Dan: The first script for the Greatest Adventure reads like the beginning of a Saturday matinee serial where you introduce us to a ton of characters, give us the setup for the series, establish the villain and show us enough interaction between the characters that we get a sense of who some of them are. How do you approach handling a script/series this big with so much to tell the reader? Is this the pace and feel that will care through the remainder of the issues?
Bill: Some of the sprawling cast will be winnowed out along the way. Just like Heracles left the crew of the Argo, long before they completed the Quest of the Golden Fleece, some of the characters may have to leave (on various side missions – or lost in battle) during the course of The Greatest Adventure. Otherwise, yes, this would be far too large a cast for someone of my limited powers to handle with perfect élan. The idea is to give each of the lesser-known characters at least one shining moment in the spotlight. We'll see how that works out.
Dan: As an artist yourself, what types of things do you do in your working relationship with Cezar Rezak to convey the vision you have for the series? What are the differences in preparing a script for another artist as opposed to making one for yourself?

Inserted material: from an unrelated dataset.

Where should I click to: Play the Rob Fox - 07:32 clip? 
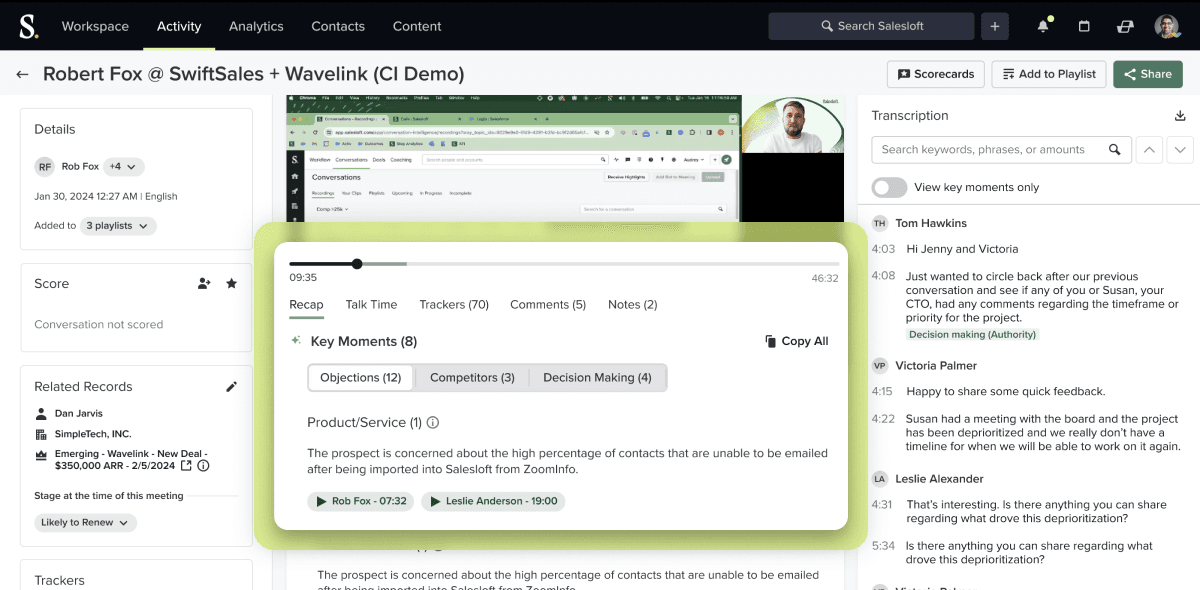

Bill: The best thing one artist can do when writing for another artist is not to try to do his job for him. I have to confess I hate the practice of comic artists-turned-writers of laying out the script in thumbnails (even in stick figures) for the other artist. It seems an insult at best. In my penciling days I had to work that way with former artists-turned-writers and it was no joy. That said, a writer who draws should have enough visual sense at least to know not to call for things in his script that no one could possibly draw. Writers with no real visual understanding tend to be the type to call for 18 panel pages with sweeping details in each panel, along with multiple word balloons and "what the hell" let's throw in a few captions too. The one area where I have been a bit of a dictator with Cezar is that I want certain things drawn on-model. My version of the correct Tarzan shouldn't be the Conanesque, over-muscled character who is too often depicted. He should be built more like a swimmer. My version of Tarzan seldom smiles and never laughs, because that was the character from the books. Martian swords should be elegant weapons, and not the unwieldy meat cleavers that passed as swords in a recent Barsoomian film. And so on. I have many cranky opinions about what's correct and what isn't in the ERB universe. To facilitate this I find lots of reference for Cezar, because, if I'm the one who wants things a certain way, I should do the work to make it happen.
Dan: One of the big marketing aspects of this series is the ERB universe. But taking a step back from that, how would you describe the series to someone who has never read and Burroughs or seen any of the Tarzan, John Carter or other adaptations of his work?
Bill: In many ways this might be better if you come in knowing nothing of the characters, because then the films (and other adaptations) haven't contaminated you with their much-altered versions of the characters. I may not be able to portray the pure ERB version of each character in this series (I'm as flawed as any human), but I can promise they'll be handled with respect. As for the story: It's old fashioned adventure when adventure was still in fashion. Heroes were still heroic and damsel wasn't a dirty word – and was in fact used to describe admirable women of iron and grit. If that sounds like it might be your cup of tea, then I enthusiastically invite you to give The Greatest Adventure a try.